At the time, President Franklin D. Roosevelt’s ambitions were even larger. Historian David Kennedy, a scholar of the New Deal era, said Roosevelt originally included universal health care as part of the Social Security legislation but pulled out those provisions before sending the bill to Capitol Hill.

“He thought it was such a significant political liability it could sink the whole bill,” Kennedy said.

Today, Republicans and Democrats agree on the potential significance of what could happen over the next week in Washington. Where they disagree is on the question of whether it is necessary or wise to do it.

Former Democratic National Committee chairman Howard Dean has often been at odds with the White House over the health-care bill, but he said the current version is worthy of support as a significant first step toward real reform and because it could help Democrats politically. “Our team’s got to win this one, and if they do I think they’ll be rewarded. . . . A ‘yes’ vote hurts Democrats much less as a party than a ‘no’ vote,” he said.
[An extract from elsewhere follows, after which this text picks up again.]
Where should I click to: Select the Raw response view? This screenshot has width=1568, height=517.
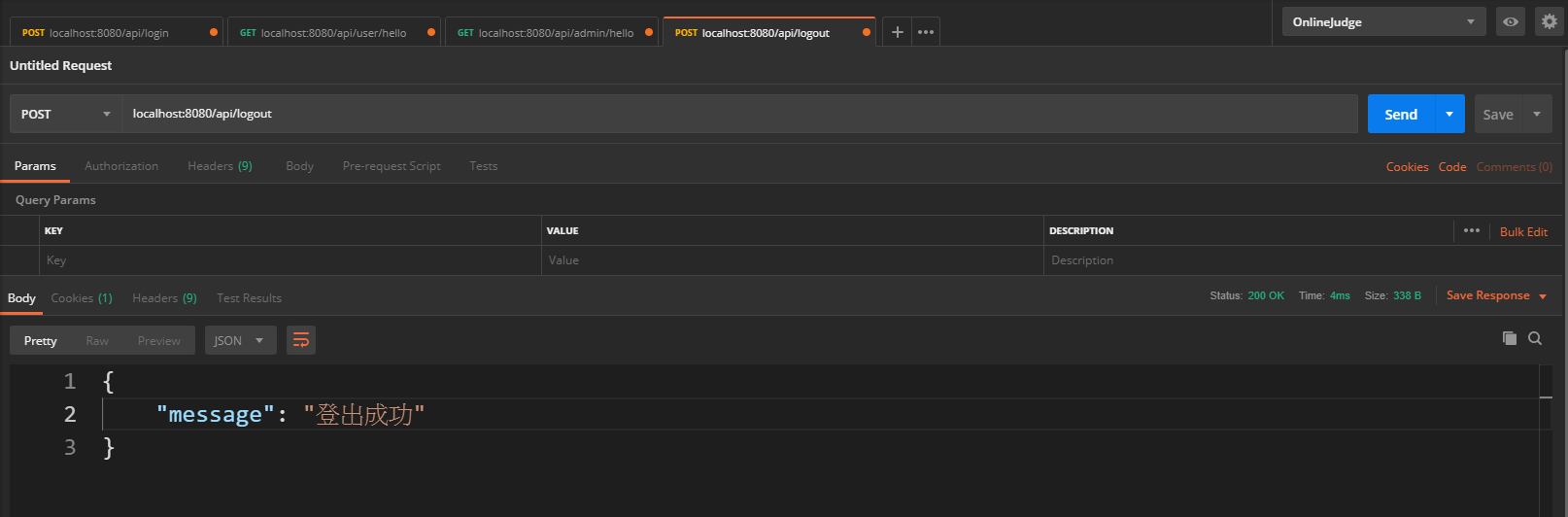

But former Republican House speaker Newt Gingrich said Obama and the Democrats will regret their decision to push for comprehensive reform. Calling the bill “the most radical social experiment . . . in modern times,” Gingrich said: “They will have destroyed their party much as Lyndon Johnson shattered the Democratic Party for 40 years” with the enactment of civil rights legislation in the 1960s.

No one doubts that Johnson was right to push for those civil rights measures. And he was well aware of the potential damage they would do to a Democratic Party that was then a coalition including whites and African Americans, liberals from the North and conservative segregationists from the South.

Those battles over civil rights set off a political realignment that played out over decades and led eventually to a Republican domination of the South that continues to this day.

Still, the health-care battle has divided the country in ways that the Medicare debate of the 1960s did not. One reason is that partisanship and political polarization are measurably worse today. Another factor is that trust in government is far lower than in the 1960s. Finally, the political parties are far more homogenous, particularly the Republican Party, whose members decidedly identify themselves as conservative or very conservative.

Democrats are keenly aware of the risks ahead, which is why it has been so difficult for House Speaker Nancy Pelosi (D-Calif.) to round up the votes. Many Democrats, recalling the debacle after their failure on health care in 1994, think that another failure will be equally costly. Others say there will be a price to be paid no matter what happens.

“The political consequences of 1994 took a full decade for the D Party to undo and reverse,” said William Galston, a senior fellow at the Brookings Institution and a domestic policy adviser in the Clinton White House. “If the political consequences of this effort turn out to be as long-lasting as 1994, that would be a very significant price that will have to be weighed in the historical balance.”

But will Republicans regret their unanimous opposition? Historian Kennedy sees dangers for the GOP if a reformed health- care system turns out to be as popular as Social Security and Medicare.

“They confer real benefits on people that are palpable, and people believe in them,” he said of those two programs. “What the political calculus is [among Republicans] that lets this come through a strictly Democratic proposal is a pretty high-stakes gamble.”

Vin Weber, a former Republican House member from Minnesota, disagrees. He said this measure is different, not only because it has widened the ideological chasm in the country but also because the costs and benefits will fall unequally on different groups of people over the years.

“Medicare and Social Security immediately created a large group of beneficiaries who immediately understood what they were getting,” he said. “That’s not the case here.”

Such differing interpretations guarantee that even if the bills pass, the fight over health care will continue long afterward. “The division we now have is not going to disappear,” Dallek said. “It’s going to be a continuing part of the national debate. This legislation is going to play out over the next four or five or six years.”